Saved entries:

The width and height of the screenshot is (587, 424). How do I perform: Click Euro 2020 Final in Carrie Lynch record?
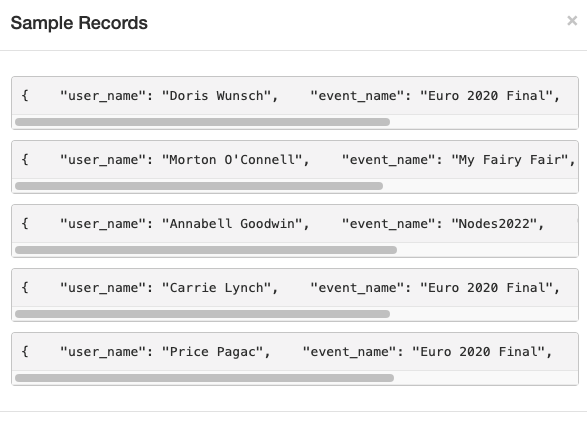point(487,288)
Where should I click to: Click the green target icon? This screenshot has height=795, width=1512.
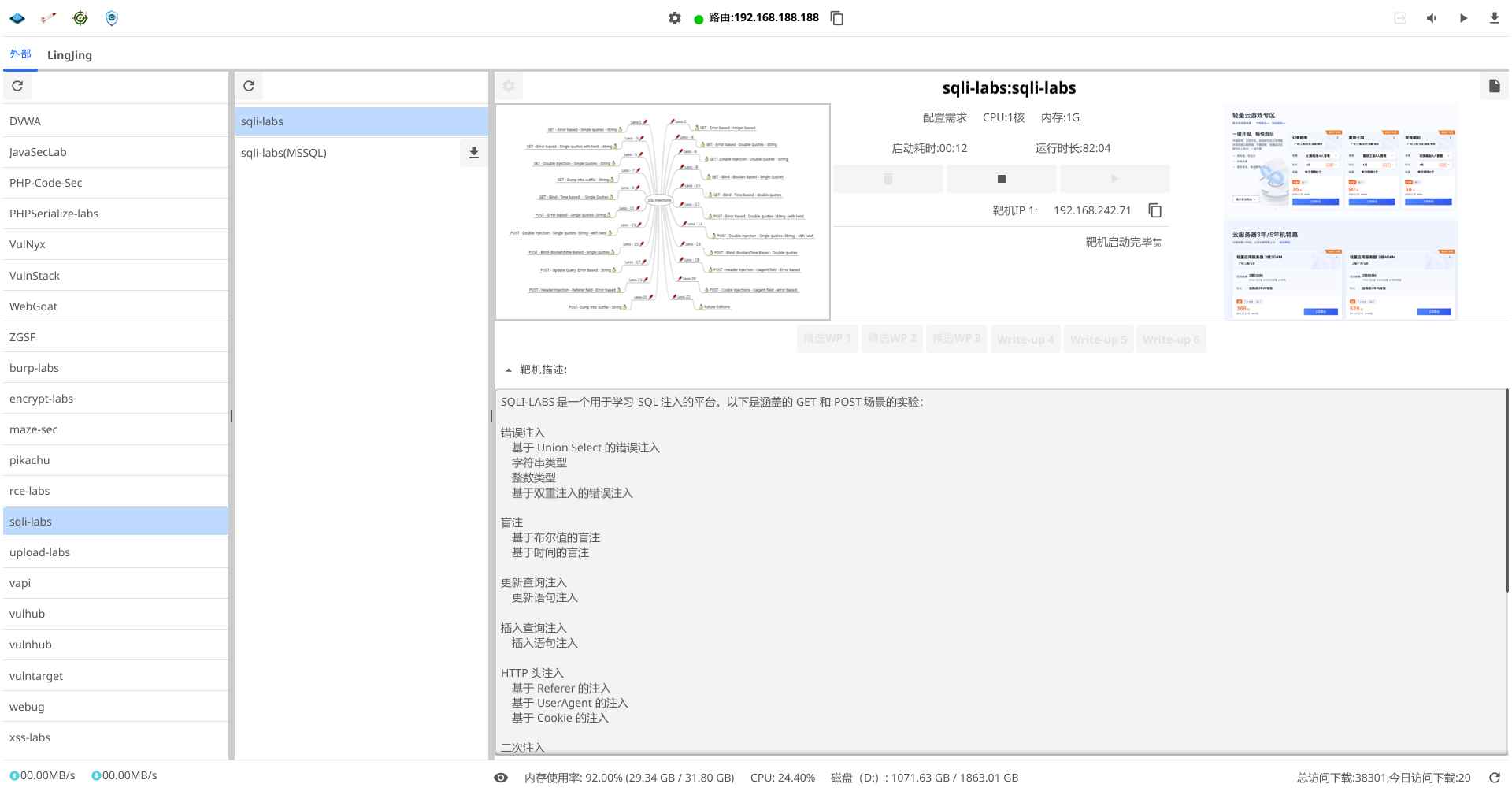pyautogui.click(x=80, y=18)
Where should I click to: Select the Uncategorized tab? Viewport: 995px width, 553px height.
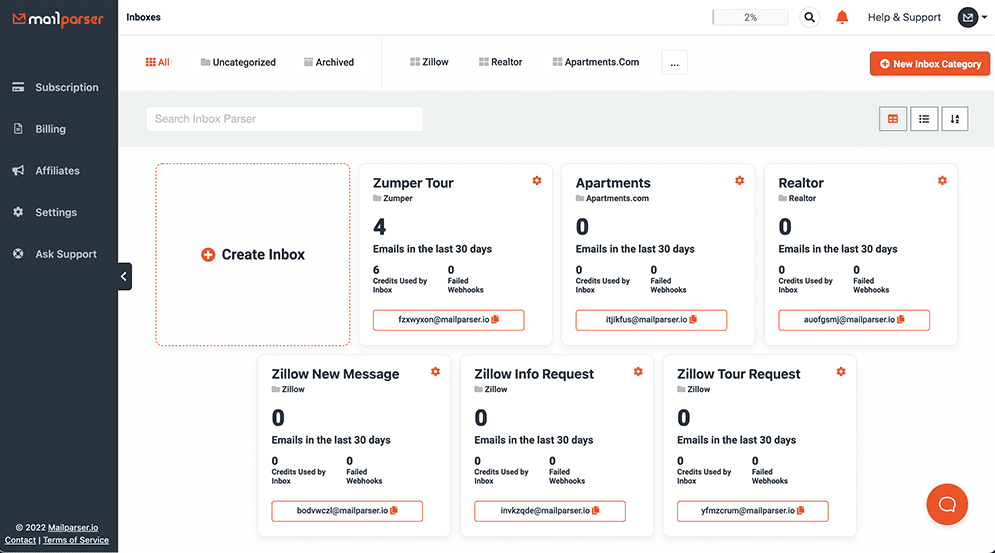click(238, 62)
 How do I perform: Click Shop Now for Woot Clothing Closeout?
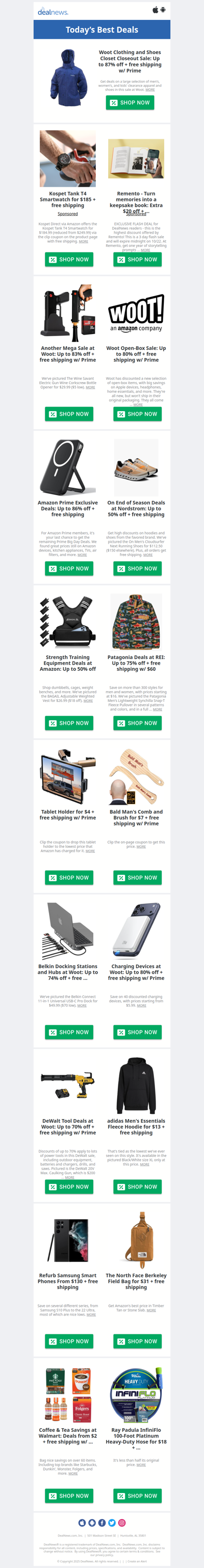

*WORK INSTRUCTION*.
Provide an exact copy of the records, excluding every picture.

*PROBLEM SOLUTION*.
The width and height of the screenshot is (587, 424). How do I perform: Click Euro 2020 Final in Carrie Lynch record?
point(487,288)
Where should I click to: Click the green target icon? This screenshot has height=795, width=1512.
pyautogui.click(x=80, y=18)
Where should I click to: Select the Uncategorized tab? Viewport: 995px width, 553px height.
click(238, 62)
 How do I perform: Click Shop Now for Woot Clothing Closeout?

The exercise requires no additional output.